By Dena Goldberg on August 20, 2013 in Sales Strategy
Everyone’s been obsessed with using the phrase "big data" recently; you’ve probably heard it tossed around in meetings when people are to trying to come up with improvements to marketing strategies. It’s always the same message: you need to capture some of that magical stuff in order to maximize revenue. It’ll fix your marketing issues, improve the way you deliver your marketing messages, and make your business better. Well, that’s what it seems like, anyways, since people keep using the term “big data” without always understanding what it really means.
So what exactly is “big data"? Specifically, it refers to our capacity to discern from giant piles of information conclusions that are definite and actionable. "Big data" doesn't by default mean stockpiling every data fragment and poring over every detail you can find to try to discover small adjustments to make in your marketing strategy. On the contrary, it’s all about finding pertinent data that’s big enough to warrant immediate action to dramatically improve results as fast as possible.
Essentially, Big Data is a way of thinking about the information you already have. It is not exclusively owned by Harvard grads at giant companies with enormous analytics suites profits; while it’s pretty easy to process tons of data when you have nearly anything you need at your disposal, it isn’t so easy to use this kind of thinking without all those "extras" to generate results for the little guys.
The crucial aspect about big data is that it requires you to look at a few key variables that you know you both can easily alter and will have some sort of consequential impact. Think about it like this: if a retail store needed to think about ways to improve sales on a daily basis, it might run promotions constantly to try to get more people in. More likely, though, the manager would turn inwards to the staff and say, "let's work on our sales strategy to try to improve our performance -- what works for us when we talk to our customers, and what doesn’t?"

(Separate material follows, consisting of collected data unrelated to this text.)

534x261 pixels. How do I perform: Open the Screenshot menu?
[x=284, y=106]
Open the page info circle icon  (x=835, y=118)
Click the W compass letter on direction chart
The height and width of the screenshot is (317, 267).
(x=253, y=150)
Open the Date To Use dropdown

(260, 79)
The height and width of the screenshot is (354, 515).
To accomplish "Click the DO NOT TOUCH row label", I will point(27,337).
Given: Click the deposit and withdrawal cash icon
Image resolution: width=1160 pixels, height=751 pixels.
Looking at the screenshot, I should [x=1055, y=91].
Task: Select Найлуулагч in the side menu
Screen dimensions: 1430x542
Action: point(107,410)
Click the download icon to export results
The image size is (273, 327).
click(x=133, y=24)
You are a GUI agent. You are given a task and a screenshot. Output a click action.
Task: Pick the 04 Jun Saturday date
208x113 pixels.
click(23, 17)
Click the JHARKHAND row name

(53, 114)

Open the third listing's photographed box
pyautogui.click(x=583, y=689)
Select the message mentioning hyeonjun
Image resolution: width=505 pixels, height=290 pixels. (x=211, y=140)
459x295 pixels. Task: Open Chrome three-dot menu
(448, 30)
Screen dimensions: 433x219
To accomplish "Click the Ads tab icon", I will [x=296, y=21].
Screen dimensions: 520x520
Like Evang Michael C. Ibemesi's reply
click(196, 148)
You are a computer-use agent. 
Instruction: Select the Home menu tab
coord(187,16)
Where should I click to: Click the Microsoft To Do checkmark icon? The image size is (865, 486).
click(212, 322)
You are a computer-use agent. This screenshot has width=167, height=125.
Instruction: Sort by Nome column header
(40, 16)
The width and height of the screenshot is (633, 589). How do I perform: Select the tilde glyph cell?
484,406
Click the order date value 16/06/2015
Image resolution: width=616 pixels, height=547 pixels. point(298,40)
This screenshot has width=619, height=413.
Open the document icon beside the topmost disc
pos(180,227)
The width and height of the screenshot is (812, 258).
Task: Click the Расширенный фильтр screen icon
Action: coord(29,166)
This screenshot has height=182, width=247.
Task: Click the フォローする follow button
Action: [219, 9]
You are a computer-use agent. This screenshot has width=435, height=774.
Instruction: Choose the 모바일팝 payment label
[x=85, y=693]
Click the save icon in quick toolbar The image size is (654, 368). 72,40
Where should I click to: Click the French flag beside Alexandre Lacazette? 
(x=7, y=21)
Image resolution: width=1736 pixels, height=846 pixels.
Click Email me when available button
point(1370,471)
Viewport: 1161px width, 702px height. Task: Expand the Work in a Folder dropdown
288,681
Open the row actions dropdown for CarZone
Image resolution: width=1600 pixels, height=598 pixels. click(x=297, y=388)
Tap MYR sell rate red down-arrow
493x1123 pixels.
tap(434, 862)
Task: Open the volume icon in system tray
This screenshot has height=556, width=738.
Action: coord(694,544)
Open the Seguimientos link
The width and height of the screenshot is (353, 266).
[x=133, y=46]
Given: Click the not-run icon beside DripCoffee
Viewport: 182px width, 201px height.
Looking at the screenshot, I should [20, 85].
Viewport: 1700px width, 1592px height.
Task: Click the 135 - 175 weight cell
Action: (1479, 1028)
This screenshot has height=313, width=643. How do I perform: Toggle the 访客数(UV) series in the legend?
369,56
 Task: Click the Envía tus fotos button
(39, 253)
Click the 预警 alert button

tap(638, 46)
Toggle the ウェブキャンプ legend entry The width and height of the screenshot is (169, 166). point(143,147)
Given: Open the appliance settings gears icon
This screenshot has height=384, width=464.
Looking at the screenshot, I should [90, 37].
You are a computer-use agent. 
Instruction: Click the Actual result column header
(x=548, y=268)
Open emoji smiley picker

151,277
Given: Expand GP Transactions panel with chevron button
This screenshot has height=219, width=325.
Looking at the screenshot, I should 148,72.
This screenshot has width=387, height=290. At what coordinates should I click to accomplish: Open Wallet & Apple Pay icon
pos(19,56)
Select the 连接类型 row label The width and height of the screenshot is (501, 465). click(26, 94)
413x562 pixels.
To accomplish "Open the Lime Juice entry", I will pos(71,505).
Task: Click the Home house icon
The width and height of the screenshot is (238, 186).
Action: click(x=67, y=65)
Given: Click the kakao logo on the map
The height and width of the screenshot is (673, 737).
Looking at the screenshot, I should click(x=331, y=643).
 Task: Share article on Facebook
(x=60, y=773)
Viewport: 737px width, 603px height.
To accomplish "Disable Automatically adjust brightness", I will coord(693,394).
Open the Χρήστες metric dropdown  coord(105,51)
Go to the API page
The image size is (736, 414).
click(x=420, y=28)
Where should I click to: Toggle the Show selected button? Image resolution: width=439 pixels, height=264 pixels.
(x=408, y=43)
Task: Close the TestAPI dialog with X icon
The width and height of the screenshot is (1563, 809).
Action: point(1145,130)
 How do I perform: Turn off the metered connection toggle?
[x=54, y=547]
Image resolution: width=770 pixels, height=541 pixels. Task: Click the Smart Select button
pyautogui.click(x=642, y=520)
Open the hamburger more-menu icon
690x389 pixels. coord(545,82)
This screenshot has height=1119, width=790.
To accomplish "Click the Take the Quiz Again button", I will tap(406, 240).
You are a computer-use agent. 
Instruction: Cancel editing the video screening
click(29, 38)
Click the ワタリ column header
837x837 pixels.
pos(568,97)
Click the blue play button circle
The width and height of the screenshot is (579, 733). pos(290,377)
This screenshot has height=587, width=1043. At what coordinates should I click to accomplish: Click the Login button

Critical self-evaluation is great for improving your marketing strategy, and that kind of thought process applies even to eCommerce businesses. However, most online stores don’t really try to properly assess why they’re not getting sales or where the holes are in their checkout process. More often than not, most of them don’t even have anything in place to help them analyze where or when they lose prospective customers. As a perfect example, the Baymard Institute released a study that declared that the average cart abandonment rate across eCommerce sites is 67.35%. Just to really drive the point home: that means, on average, a small eCommerce will see more than half of its customers leave behind things that they thought about purchasing!
Knowing why your customers aren't buying, what your cart abandonment rate is, and how much you could potentially make daily if all of your customers purchased the items in their abandoned carts is a simple, but significant, place to start trying to take big data and make it “small” and workable. In this case, an easy eCommerce solution is setting up basic abandoned cart emails. Just by doing this, stores can expect to see dramatic improvements in customer recapture and retention. Influxes in customer recapturing means influxes in profit; that’s big data turned into tangible results.